Nei miei giri per l’Italia, mi capitò, un giorno, in compagnia di un rappresentante, di visitare un cliente, nella città di Lecco, che tuttora esiste ed è in attività: Ferrario & Aondio Arredamenti. Stavo parlando di lavoro, con il signor Aondio e, ad un certo punto del discorso gli chiesi, ne ero molto curioso, come mai il suo cognome veniva pronunciato, così come lo sentivo, Aòndio, con l’accento sulla o. Lui mi rispose che da generazioni veniva pronunciato così, che non si era mai posto il problema e che, comunque, non lo sapeva. Io gli chiesi il permesso di formulare un’ipotesi etimologica, per spiegare perché, secondo me, il suo cognome si doveva pronunciare Aondìo, con l’accento sulla i. Lui si dichiarò, bontà sua, molto curioso e interessato a saperlo, perché mai aveva sospettato che ci fosse un altro modo di chiamarlo per cognome.
La mia ipotesi fu, ed è, questa. Ho scartato, preliminarmente, l’ eventualità di crasi (eliminazione interna) della b, per cui avrebbe potuto essere Abondio, perché la parola avrebbe avuto un senso compiuto come nome, per di più diffuso nella zona, quindi sarebbe rimasto Abondio o Abbondio, e non Aòndio.
Ho, invece, suggerito l’ipotesi che Aondìo, con l’accento sulla i, sarebbe la giusta pronuncia di una parola che proverrebbe da una locuzione “Va con Dio”, salvo la caduta consonantica sia della v iniziale che della c.
Vacondio era un cognome che, anticamente, veniva dato dai conventuali ai trovatelli, che venivano lasciati davanti ai sagrati delle chiese, alle porte dei conventi o dentro le ruote, appositamente installate, per impedire la morte per assideramento dei pargoletti abbandonati. Molti sono i cognomi che richiamano lo stato di abbandono e, quindi, la mancanza di genitorialità accertata. Ne ricordo alcuni:
Esposito, Ruotolo, Proietti, Innocenti, Diotaiuti, Degli Innocenti, Infascelli, Servodidio, Diotallevi, Ma ce ne sono diversi altri, magari modificati negli anni o storpiati, anche per dissimulare e camuffare l’etimologia originaria.
Quando un trovatello veniva dato in affidamento, doveva avere un nome e un cognome proprio. I fraticelli o le suorine si inventavano questi curiosi cognomi.

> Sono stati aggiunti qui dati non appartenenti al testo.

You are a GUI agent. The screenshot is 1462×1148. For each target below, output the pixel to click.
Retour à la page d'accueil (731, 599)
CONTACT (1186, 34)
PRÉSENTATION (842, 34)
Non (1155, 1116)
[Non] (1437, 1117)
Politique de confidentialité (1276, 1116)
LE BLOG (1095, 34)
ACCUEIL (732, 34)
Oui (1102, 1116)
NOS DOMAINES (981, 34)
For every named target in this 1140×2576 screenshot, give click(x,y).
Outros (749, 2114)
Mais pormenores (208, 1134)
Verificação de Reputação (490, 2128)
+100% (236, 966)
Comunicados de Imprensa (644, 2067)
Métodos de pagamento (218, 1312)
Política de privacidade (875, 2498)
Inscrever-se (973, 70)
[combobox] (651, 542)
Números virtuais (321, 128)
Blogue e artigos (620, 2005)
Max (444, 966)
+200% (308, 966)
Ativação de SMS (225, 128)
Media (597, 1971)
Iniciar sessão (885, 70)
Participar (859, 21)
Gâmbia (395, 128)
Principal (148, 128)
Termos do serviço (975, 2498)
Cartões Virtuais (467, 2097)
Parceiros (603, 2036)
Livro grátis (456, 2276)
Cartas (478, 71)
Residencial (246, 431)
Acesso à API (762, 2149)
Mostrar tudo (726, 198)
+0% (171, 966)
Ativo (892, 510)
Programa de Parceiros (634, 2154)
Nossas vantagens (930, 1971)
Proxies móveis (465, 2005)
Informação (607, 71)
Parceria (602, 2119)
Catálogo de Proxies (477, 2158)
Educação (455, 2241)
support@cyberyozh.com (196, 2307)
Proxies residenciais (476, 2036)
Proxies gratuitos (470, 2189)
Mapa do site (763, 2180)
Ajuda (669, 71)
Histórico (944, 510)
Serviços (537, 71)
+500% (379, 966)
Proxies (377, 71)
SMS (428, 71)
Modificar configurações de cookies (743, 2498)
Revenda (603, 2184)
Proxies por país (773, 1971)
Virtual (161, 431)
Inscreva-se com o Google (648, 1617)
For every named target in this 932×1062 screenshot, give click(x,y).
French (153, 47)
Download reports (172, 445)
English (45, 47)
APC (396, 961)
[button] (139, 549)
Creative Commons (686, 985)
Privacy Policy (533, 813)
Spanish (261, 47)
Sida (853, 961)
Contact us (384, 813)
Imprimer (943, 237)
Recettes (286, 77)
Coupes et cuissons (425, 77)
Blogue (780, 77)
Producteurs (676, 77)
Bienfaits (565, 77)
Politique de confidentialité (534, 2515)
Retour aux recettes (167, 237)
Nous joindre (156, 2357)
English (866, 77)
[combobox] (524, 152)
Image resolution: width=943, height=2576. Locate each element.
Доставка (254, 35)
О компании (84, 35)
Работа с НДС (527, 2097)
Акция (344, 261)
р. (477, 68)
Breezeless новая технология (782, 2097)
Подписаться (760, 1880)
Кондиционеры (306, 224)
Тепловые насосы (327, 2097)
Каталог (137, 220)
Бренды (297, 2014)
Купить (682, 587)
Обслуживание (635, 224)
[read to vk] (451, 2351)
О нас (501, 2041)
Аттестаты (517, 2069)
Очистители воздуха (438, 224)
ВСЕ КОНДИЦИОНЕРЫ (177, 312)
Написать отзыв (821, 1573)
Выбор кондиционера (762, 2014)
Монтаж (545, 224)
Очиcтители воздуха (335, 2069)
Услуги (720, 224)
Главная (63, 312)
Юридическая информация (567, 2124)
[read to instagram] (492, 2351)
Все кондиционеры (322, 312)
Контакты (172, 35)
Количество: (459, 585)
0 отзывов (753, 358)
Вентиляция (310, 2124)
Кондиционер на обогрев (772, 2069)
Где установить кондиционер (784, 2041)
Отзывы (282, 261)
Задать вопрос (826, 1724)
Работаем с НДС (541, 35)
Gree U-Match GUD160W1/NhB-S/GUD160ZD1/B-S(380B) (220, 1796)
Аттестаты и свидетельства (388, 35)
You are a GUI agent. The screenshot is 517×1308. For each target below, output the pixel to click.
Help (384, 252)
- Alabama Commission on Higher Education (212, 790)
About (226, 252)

Va’ con Dio, tutto attaccato Vacondio, era un cognome dall’espressione augurale, ma per distogliere l’attenzione dal suo significato, che costituiva sempre una vergogna sociale, venne modificato: Vacondìo divenne, un po’ alla volta, Aondìo, ma non bastava, perché, in qualche modo, si capiva ancora l’origine etimologica e semantica e, allora, si spostò l’accento, dalla i alla prima o dopo la A : Aòndio.
Il cliente, sorpreso e addirittura entusiasta di aver scoperto qualcosa che lo riguardava e non conosceva,, mi disse che avrebbe fatto fare delle indagini. Negli anni seguenti, aumentò di molto il fatturato.